Items excerpted from a collection ▸
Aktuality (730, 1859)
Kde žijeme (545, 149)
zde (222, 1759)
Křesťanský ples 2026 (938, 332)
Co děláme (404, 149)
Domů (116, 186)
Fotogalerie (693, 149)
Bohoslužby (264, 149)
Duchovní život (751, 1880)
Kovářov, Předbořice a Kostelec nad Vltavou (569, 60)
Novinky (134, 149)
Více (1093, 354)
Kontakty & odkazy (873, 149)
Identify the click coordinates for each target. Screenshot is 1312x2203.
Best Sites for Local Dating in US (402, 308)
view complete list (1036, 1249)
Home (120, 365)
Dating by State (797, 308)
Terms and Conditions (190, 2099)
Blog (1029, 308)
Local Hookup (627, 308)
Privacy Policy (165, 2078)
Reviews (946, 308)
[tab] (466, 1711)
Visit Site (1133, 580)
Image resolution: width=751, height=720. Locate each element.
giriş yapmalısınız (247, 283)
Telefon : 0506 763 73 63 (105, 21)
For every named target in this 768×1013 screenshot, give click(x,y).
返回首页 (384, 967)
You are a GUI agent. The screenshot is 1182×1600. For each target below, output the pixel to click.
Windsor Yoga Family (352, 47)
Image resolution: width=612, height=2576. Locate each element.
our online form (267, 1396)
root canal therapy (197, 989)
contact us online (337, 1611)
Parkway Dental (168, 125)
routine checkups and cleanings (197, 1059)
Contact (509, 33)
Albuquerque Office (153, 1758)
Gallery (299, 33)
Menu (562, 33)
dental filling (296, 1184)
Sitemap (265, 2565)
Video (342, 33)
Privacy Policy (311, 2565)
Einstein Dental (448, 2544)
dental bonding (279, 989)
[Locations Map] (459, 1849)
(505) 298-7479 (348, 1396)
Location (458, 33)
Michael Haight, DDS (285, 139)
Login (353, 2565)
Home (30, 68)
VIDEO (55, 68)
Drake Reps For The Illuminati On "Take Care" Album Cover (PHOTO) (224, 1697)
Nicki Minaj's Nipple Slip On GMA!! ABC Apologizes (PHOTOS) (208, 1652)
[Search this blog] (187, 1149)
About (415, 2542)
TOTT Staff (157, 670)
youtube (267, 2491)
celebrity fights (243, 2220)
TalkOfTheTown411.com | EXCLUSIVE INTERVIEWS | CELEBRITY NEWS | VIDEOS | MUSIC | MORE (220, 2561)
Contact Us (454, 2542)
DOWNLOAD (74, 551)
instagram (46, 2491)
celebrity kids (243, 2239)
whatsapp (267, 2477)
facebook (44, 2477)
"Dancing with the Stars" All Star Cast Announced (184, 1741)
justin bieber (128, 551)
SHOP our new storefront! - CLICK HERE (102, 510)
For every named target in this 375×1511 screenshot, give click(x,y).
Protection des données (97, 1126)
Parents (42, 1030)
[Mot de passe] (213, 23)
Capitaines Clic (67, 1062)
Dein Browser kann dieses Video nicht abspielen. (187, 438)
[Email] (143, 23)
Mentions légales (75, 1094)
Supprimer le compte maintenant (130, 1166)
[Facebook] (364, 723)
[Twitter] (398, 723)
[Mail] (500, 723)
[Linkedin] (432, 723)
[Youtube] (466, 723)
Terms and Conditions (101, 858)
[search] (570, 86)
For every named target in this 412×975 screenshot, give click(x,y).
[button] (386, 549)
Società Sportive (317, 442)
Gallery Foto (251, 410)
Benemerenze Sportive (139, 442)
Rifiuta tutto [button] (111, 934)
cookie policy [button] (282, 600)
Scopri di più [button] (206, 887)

GOAL OF THE EXERCISE ▸ Put every line of the items above into a numbered list, omitting any blank lines.

RESPONSE TO THE EXERCISE ▸
1. Aktuality (730, 1859)
2. Kde žijeme (545, 149)
3. zde (222, 1759)
4. Křesťanský ples 2026 (938, 332)
5. Co děláme (404, 149)
6. Domů (116, 186)
7. Fotogalerie (693, 149)
8. Bohoslužby (264, 149)
9. Duchovní život (751, 1880)
10. Kovářov, Předbořice a Kostelec nad Vltavou (569, 60)
11. Novinky (134, 149)
12. Více (1093, 354)
13. Kontakty & odkazy (873, 149)
14. Identify the click coordinates for each target. Screenshot is 1312x2203.
15. Best Sites for Local Dating in US (402, 308)
16. view complete list (1036, 1249)
17. Home (120, 365)
18. Dating by State (797, 308)
19. Terms and Conditions (190, 2099)
20. Blog (1029, 308)
21. Local Hookup (627, 308)
22. Privacy Policy (165, 2078)
23. Reviews (946, 308)
24. [tab] (466, 1711)
25. Visit Site (1133, 580)
26. Image resolution: width=751, height=720. Locate each element.
27. giriş yapmalısınız (247, 283)
28. Telefon : 0506 763 73 63 (105, 21)
29. For every named target in this 768×1013 screenshot, give click(x,y).
30. 返回首页 (384, 967)
31. You are a GUI agent. The screenshot is 1182×1600. For each target below, output the pixel to click.
32. Windsor Yoga Family (352, 47)
33. Image resolution: width=612, height=2576. Locate each element.
34. our online form (267, 1396)
35. root canal therapy (197, 989)
36. contact us online (337, 1611)
37. Parkway Dental (168, 125)
38. routine checkups and cleanings (197, 1059)
39. Contact (509, 33)
40. Albuquerque Office (153, 1758)
41. Gallery (299, 33)
42. Menu (562, 33)
43. dental filling (296, 1184)
44. Sitemap (265, 2565)
45. Video (342, 33)
46. Privacy Policy (311, 2565)
47. Einstein Dental (448, 2544)
48. dental bonding (279, 989)
49. [Locations Map] (459, 1849)
50. (505) 298-7479 (348, 1396)
51. Location (458, 33)
52. Michael Haight, DDS (285, 139)
53. Login (353, 2565)
54. Home (30, 68)
55. VIDEO (55, 68)
56. Drake Reps For The Illuminati On "Take Care" Album Cover (PHOTO) (224, 1697)
57. Nicki Minaj's Nipple Slip On GMA!! ABC Apologizes (PHOTOS) (208, 1652)
58. [Search this blog] (187, 1149)
59. About (415, 2542)
60. TOTT Staff (157, 670)
61. youtube (267, 2491)
62. celebrity fights (243, 2220)
63. TalkOfTheTown411.com | EXCLUSIVE INTERVIEWS | CELEBRITY NEWS | VIDEOS | MUSIC | MORE (220, 2561)
64. Contact Us (454, 2542)
65. DOWNLOAD (74, 551)
66. instagram (46, 2491)
67. celebrity kids (243, 2239)
68. whatsapp (267, 2477)
69. facebook (44, 2477)
70. "Dancing with the Stars" All Star Cast Announced (184, 1741)
71. justin bieber (128, 551)
72. SHOP our new storefront! - CLICK HERE (102, 510)
73. For every named target in this 375×1511 screenshot, give click(x,y).
74. Protection des données (97, 1126)
75. Parents (42, 1030)
76. [Mot de passe] (213, 23)
77. Capitaines Clic (67, 1062)
78. Dein Browser kann dieses Video nicht abspielen. (187, 438)
79. [Email] (143, 23)
80. Mentions légales (75, 1094)
81. Supprimer le compte maintenant (130, 1166)
82. [Facebook] (364, 723)
83. [Twitter] (398, 723)
84. [Mail] (500, 723)
85. [Linkedin] (432, 723)
86. [Youtube] (466, 723)
87. Terms and Conditions (101, 858)
88. [search] (570, 86)
89. For every named target in this 412×975 screenshot, give click(x,y).
90. [button] (386, 549)
91. Società Sportive (317, 442)
92. Gallery Foto (251, 410)
93. Benemerenze Sportive (139, 442)
94. Rifiuta tutto [button] (111, 934)
95. cookie policy [button] (282, 600)
96. Scopri di più [button] (206, 887)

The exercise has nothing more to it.